- Texto de origen
══════
El 24 de Marzo de 1976 una Junta de Comandantes asumió el poder tras la destitución de Isabel Perón. A partir de ese momento se sucedieron secuestros, desapariciones y prohibiciones. Con el dictador Jorge Rafael Videla a la cabeza, los ideólogos del nuevo gobierno se encargaron de utilizar al deporte para disimular la tremenda realidad que azotaba al país. Este es un somero racconto de hechos recogidos por el periodista Ariel Scher.

Eran las primeras horas de la dictadura. Ya habían pasado 22 comunicados en los que se prohibía toda actividad política y sindical. El número 23 fue el primero en permitir algo: la televisación en directo del partido que la selección de fútbol tenía que disputar en Chorzow frente a Polonia. Quizás sea esa la imagen más clara de cómo los militares se propusieron utilizar al deporte, copiando lo que Hitler había hecho en 1936 con los Juegos Olímpicos.

Ni azar ni leve intencionalidad ni tema menor, el deporte, y en especial el fútbol, fue objeto de la atención sistemática del régimen autocrático que se había instalado en el poder. Estigma de los estigmas de la época, el Mundial de 1978 representó un objetivo estratégico en la pretensión de los militares para afincarse largamente en ese sitio. Hicieron todo bien: apenas asumieron confirmaron que la Argentina sería sede del torneo; poco después le pagaron 500 mil dólares a una consultora estadounidense para que les ayudara a modelar su imagen política alrededor del campeonato; más adelante, llevaron los gastos organizativos de los 70 millones previstos a casi 700 según la evaluación del propio secretario de Hacienda, Juan Aleman y al final, cuando la Selección se consagró campeona, desplegaron una retórica apabullante con la que aspiraron demostrar que la combinación entre el éxito deportivo y el supuesto éxito organizativo daba origen a otro país, triunfal y sin contradicciones.

Nunca en la intensa historia que signa el vínculo entre política y fútbol en la Argentina un gobierno avanzó tanto con la intención de que la pelota jugara en su provecho. Pero se trataba de una era en la que todo parecía posible desde la perspectiva que ofrecían los tronos de los represores. Hace algún tiempo, el periodista Ezequiel Fernández Moores sintetizó lo que había ocurrido: "Fueron años en que la política abusó del deporte. Años de Kempes, el Matador. Años de Videla, el asesino".
══════
[Datos para localizar palabras y elementos]

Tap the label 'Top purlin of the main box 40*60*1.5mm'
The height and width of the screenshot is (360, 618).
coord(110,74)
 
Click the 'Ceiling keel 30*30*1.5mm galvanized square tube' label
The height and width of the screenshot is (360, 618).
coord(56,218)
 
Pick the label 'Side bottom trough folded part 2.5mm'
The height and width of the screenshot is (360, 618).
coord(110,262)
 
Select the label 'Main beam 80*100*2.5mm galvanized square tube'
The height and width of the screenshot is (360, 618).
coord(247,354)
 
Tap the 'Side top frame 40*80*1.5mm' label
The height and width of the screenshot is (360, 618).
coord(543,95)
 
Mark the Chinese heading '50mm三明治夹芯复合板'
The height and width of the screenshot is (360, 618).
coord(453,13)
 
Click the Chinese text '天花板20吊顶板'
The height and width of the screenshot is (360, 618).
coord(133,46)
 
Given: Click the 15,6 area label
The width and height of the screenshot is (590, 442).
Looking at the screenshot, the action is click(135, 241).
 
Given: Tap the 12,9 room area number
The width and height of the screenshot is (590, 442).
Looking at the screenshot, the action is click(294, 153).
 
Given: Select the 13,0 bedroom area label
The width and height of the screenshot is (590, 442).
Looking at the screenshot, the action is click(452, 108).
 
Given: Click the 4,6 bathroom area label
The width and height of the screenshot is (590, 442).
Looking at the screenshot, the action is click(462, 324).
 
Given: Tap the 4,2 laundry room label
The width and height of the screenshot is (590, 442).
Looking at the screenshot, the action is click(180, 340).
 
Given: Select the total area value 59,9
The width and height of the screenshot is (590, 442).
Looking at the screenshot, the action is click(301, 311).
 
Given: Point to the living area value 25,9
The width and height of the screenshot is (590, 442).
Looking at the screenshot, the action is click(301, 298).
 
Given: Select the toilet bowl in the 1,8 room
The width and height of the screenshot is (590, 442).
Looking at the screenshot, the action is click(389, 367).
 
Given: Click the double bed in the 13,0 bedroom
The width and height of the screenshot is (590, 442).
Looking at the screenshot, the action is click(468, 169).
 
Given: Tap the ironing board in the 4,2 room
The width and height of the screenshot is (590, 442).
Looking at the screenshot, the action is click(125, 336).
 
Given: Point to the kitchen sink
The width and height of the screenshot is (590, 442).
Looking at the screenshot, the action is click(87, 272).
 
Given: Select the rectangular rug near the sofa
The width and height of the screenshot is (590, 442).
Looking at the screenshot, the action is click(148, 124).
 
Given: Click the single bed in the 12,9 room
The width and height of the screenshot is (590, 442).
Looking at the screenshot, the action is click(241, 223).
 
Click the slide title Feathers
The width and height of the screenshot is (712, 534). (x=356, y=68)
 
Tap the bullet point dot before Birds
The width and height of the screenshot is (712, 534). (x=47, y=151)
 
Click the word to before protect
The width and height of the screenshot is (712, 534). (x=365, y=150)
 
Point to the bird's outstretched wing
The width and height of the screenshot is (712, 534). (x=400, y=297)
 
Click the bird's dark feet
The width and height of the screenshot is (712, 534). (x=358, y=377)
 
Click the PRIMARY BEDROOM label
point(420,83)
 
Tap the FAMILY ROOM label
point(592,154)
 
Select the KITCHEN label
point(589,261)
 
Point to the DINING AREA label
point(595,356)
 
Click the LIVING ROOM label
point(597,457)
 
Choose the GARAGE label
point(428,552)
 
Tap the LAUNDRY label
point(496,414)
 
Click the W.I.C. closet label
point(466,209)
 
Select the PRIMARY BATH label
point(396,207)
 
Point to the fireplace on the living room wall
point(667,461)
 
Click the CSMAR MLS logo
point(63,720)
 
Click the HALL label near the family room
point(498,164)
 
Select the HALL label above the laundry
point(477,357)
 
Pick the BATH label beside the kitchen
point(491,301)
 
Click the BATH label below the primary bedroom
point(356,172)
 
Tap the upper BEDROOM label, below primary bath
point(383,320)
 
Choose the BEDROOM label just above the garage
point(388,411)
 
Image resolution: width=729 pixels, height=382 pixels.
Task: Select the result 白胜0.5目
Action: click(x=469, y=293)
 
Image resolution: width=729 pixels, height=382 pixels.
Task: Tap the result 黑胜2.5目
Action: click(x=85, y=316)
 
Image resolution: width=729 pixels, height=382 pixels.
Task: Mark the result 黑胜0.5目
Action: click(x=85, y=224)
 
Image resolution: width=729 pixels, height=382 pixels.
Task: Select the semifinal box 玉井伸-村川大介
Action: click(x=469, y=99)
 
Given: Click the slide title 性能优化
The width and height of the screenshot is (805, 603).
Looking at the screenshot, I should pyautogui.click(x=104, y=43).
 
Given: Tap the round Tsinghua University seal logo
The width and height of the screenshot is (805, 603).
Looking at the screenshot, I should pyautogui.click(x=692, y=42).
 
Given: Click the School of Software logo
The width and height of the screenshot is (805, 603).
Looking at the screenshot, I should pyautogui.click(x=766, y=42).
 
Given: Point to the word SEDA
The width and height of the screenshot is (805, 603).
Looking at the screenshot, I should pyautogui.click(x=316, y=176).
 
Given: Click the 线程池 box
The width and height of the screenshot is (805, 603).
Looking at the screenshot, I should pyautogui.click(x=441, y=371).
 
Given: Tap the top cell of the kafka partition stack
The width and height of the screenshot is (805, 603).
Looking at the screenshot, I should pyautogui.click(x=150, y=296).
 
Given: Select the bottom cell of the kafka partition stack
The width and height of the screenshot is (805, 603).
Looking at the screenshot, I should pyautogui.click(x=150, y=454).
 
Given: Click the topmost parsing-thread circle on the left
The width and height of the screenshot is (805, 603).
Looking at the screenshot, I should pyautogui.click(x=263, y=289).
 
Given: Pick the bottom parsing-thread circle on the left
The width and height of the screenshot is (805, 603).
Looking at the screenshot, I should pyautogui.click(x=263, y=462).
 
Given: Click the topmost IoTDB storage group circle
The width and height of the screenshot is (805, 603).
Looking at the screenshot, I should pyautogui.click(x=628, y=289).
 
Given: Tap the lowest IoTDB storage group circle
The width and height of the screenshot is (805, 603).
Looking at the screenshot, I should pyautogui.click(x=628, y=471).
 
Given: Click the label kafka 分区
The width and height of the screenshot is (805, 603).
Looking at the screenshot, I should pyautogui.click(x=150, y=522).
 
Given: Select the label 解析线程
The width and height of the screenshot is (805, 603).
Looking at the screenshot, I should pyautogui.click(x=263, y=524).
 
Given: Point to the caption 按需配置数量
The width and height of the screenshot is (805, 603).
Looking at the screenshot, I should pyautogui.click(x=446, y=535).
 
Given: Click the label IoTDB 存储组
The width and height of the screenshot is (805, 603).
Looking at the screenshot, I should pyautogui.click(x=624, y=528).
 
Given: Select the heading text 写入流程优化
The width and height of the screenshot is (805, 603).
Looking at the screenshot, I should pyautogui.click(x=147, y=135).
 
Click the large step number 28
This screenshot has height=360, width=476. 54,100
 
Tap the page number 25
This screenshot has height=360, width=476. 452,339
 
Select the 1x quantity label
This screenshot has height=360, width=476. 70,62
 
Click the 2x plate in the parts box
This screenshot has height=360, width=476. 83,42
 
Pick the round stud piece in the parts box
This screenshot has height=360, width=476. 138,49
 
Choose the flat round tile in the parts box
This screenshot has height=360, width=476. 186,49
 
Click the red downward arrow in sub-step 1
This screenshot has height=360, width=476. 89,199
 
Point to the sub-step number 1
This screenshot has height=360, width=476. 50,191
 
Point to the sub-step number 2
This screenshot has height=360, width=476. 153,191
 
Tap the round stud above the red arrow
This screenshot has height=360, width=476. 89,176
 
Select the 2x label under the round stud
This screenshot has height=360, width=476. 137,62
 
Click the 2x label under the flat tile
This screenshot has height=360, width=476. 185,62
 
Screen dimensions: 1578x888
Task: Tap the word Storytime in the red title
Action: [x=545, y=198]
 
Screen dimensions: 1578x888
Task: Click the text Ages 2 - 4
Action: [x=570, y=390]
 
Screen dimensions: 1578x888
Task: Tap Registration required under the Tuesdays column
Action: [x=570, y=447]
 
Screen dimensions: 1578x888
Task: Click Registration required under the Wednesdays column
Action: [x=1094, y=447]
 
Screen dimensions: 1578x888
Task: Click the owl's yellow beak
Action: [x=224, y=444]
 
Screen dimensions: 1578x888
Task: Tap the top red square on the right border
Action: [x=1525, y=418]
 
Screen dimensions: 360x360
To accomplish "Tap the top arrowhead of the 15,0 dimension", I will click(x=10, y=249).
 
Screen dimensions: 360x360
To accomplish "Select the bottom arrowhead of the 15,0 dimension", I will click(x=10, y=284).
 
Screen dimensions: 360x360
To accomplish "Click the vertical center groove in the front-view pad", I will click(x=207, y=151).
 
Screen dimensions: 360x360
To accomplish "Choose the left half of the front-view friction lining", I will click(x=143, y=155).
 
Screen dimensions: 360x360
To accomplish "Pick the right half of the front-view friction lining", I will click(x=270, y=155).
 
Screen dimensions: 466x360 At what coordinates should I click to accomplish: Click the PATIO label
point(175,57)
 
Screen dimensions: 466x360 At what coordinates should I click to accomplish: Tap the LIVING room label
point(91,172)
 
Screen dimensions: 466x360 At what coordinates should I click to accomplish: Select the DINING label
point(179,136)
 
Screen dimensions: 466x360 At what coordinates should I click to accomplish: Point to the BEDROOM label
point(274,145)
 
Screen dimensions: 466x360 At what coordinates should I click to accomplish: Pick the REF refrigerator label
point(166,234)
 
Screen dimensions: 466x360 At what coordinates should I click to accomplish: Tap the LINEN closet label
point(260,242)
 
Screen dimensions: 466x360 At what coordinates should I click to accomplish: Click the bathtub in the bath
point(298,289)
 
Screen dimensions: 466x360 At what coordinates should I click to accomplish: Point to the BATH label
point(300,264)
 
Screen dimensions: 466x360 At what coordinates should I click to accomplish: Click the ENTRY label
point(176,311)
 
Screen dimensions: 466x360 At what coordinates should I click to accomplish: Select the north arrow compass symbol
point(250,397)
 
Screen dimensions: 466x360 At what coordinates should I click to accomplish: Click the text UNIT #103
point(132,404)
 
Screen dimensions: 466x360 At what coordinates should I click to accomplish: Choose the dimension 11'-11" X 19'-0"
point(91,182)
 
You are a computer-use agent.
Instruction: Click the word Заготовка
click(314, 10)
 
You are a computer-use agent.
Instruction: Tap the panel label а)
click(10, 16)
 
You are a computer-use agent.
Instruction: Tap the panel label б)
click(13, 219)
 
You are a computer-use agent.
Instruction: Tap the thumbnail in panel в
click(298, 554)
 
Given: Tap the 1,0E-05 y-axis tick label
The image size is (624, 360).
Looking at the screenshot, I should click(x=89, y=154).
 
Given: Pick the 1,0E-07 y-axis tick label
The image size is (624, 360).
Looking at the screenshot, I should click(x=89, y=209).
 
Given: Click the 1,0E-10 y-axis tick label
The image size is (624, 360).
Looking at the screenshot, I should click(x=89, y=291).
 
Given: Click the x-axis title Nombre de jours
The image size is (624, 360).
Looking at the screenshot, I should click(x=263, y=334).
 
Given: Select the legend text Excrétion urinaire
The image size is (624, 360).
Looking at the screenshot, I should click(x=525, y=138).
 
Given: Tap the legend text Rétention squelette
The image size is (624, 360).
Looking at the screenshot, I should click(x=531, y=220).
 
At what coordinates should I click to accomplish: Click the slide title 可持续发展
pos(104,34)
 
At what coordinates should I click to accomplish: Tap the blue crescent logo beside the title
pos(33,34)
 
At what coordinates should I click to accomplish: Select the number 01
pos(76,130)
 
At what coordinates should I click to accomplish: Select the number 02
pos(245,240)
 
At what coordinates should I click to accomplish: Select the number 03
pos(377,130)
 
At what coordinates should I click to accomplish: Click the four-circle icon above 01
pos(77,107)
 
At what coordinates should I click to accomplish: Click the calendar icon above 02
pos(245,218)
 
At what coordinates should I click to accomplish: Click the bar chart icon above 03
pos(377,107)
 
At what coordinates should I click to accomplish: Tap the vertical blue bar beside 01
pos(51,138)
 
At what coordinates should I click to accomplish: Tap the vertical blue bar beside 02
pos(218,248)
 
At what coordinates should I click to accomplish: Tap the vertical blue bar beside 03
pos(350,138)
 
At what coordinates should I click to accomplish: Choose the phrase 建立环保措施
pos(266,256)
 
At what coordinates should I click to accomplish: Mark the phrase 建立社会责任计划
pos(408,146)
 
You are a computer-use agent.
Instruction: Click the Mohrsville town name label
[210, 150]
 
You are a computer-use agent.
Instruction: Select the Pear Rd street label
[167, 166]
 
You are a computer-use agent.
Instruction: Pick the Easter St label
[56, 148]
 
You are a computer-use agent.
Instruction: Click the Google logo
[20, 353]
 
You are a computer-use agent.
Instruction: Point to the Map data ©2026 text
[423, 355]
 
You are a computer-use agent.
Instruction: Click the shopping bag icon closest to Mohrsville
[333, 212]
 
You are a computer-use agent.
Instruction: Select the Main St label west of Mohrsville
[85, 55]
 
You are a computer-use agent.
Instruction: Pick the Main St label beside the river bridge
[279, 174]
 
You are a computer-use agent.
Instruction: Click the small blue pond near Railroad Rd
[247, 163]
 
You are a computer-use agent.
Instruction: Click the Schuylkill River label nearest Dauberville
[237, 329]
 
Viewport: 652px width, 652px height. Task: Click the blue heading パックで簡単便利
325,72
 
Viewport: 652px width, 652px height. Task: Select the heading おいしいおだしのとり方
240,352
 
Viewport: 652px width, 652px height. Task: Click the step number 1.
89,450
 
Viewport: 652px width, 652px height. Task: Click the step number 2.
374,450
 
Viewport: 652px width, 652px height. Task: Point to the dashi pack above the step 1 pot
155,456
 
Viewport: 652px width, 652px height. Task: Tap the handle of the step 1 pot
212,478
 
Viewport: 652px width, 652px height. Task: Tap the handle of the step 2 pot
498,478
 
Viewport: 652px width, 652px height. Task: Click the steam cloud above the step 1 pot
══════
- Qué hacer
(A) Según el texto sobre el deporte durante la dictadura, ¿qué autorizó el comunicado número 23?
(B) Prosigue el texto sobre el deporte durante la dictadura a partir de su última oración.
Las filas provienen de una fuente distinta.

- Respuestas
(A) La televisación en directo del partido que la selección de fútbol debía jugar en Chorzow frente a Polonia.

(B)
Fútbol sí, letras no

La cuenta regresiva para el Mundial de los días del espanto estaba clavada exactamente en un año. Era el 1 de Junio de 1977 y uno de todos los horrores que fracturaban las calles arrancaba de un colegio a Roberto Santoro para volverlo un desaparecido. Poeta y periodista, hincha de Racing, había publicado en 1971 su maravillosa "Literatura de la pelota", un libro que combina los textos que en la Argentina hicieron eje en el fútbol. Santoro sabía encontrar música de gol en las palabras de los escritores y también conocía el secreto arte que distingue la voz de las hinchadas. Al mismo tiempo, no ocultaba su voluntad de que la realidad soplara hacia un punto cardinal más justo y vivía haciendo fuerza para empujar esos vientos. Santoro, con sus libros y sus vocaciones, su poesía y su pasión de fútbol, su desaparición y su memoria, es un símbolo potente y doloroso de la relación que signó al deporte con la última dictadura militar.

El arco de la libertad

Entre las mugres que hacían un infierno de la Mansión Seré, el centro clandestino de detenciones que la Aeronáutica regenteaba en Castelar, una siempre se adosaba al cuerpo de Claudio Tamburrini, arquero de Almagro hasta que un comando militar lo secuestró el 23 de noviembre de 1977. "¿Quién es arquero acá?", interrogaban hombres que no eran hombres. "Yo", contestaba Tamburrini que, futbolista al fin, en las noches miserables todavía se soñaba volando de un palo a otro. "Entonces atajate ésta", le contestaban, y lo molían a trompadas.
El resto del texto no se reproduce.